[Photo courtesy Athena's Pix]
An easy way to build a stronger body fortress is to pay attention to what you eat.
OK, stop it.
Stop it right there.
I can hear what you’re thinking! (Seriously, I really can.)
“Do you have to take us there!? This is so boring. I’m going to eat what I want, when I want. Ugh, I’m sick of people telling me how to eat. I know what’s good for my body.”
Now stop right there. Chillax people!
I have good news.
My message is full of yummy and happy thoughts!
I am a pistachio evangelist. Pistachios remind me of little packets of energy wrapped in velvet vests with elven cloaks. They have so much good about them; they are mystical.
I can’t believe they are legal and good for us.
The nut’s green color comes from the pigment in the seed called chlorophyll. As they mature, the shells start to crack and pop. This nut lives with rhythm and rips a good beat!
Fallacy: Eating nuts will make you fat.
Fact: Eating nuts will make you fat if you eat them like they are going out of style. Eat them a 1/2-cup (measured unshelled) at a time, not the entire bag. A 1/2-cup is about two small hand-fulls.
If you buy them in the shell, the time it takes to crack each one open and pop in your mouth actually slows down the time it takes to eat them, and will make you feel less hungry sooner by giving your brain a chance to get the memo that you’re feeling satsfied.
Even the stickly FDA has approved this health claim about nuts, “Scientific evidence suggests but does not prove that eating 1.5 ounces (42.5g) per day of most nuts, such as pistachios, as part of a diet low in saturated fat and cholesterol may reduce the risk of heart disease.” [1.5 oz. is about 1/2-cup unshelled pistachios]

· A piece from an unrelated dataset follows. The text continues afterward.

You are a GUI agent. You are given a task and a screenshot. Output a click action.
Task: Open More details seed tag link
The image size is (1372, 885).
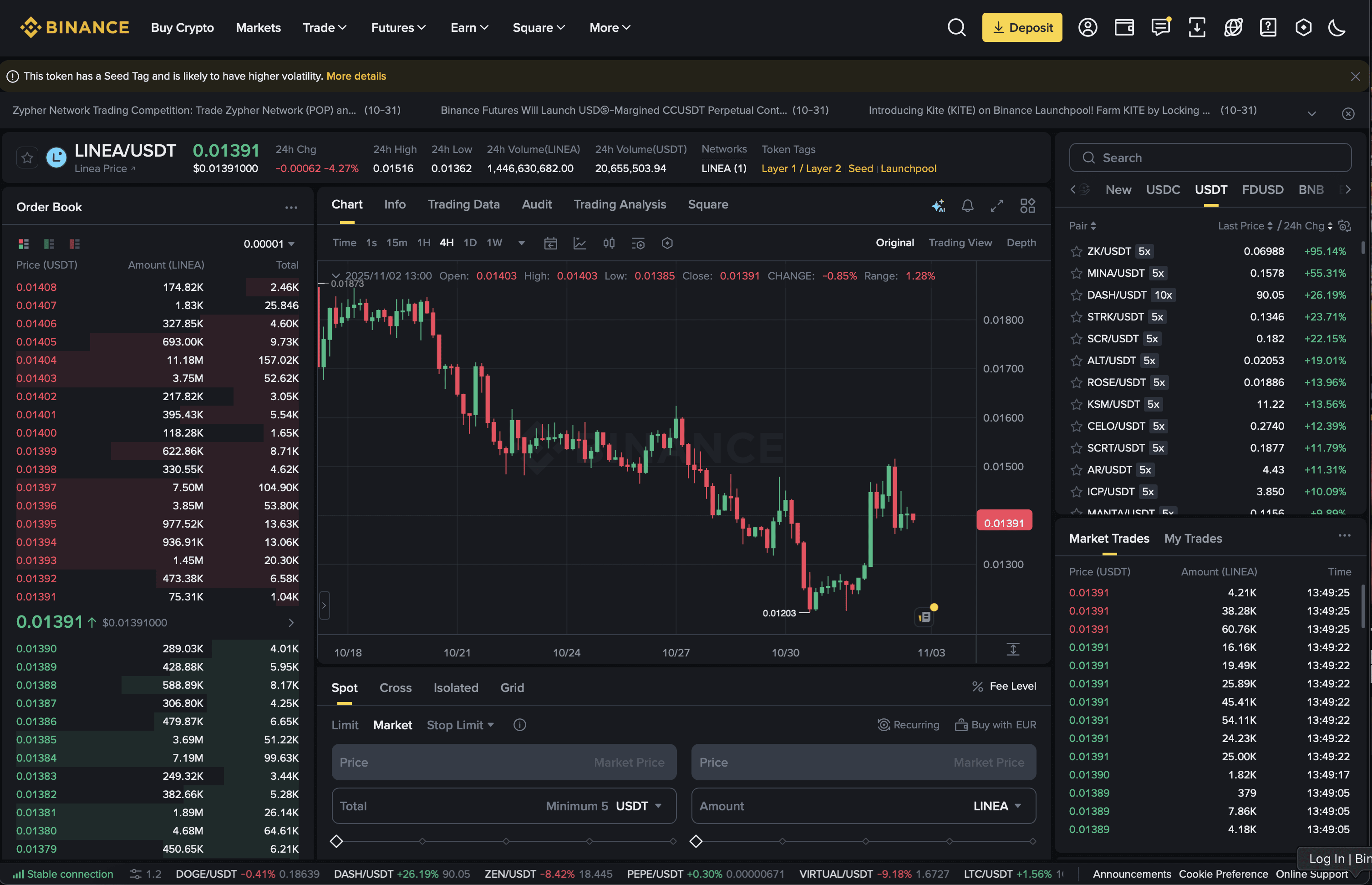click(x=356, y=76)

Great news. We get to eat something yummy that’s actually good for us!
My personal reason I make sure to get my daily dose of pistachios: Ms. MS.
Pistachios have the highest amount of Vitamin B6 of any nut. Vitamin B6 is that spiffy molecule that helps the body convert protein to energy as well as enhance brain function, two things I’m sorely lacking. You need B6 to help make hemoglobin, the oxygen corvette. You need B6 for a gazillion other enzymatic processes, too, like those supporting your immune system and helping maintain blood glucose.
(Yes, I did just say gazillion—on purpose.)
B6 is actually a bit more difficult to find in the natural world if you tend to avoid meats. (Beef, turkey, and tuna are all great places to get your B6 groove on.) But, animal fats and saturated fats in general have been shown to correlate to MS progression, so I try to avoid them and stick to a vegetarian diet.
Pistachios are packed with so much goodness—they’re also high in magnesium, copper, and manganese to reinforce the pillars of your fortress (i.e., your bones).
I could go on and on about all the great things pistachios and nuts groove, but I think you get the point.
Grab some pistachios the next time you have a hankering for something velvety and satisfying, or at least sprinkle some on a salad or, dare I say, onto a reasonable scoop of ice cream.
(If you don’t know me very well, I have a B.S. in nutrition and a Ph.D. in molecular biology—so I have some background about the topics I mention in my Your Body is a Fortress Series. I’m not just making this up.)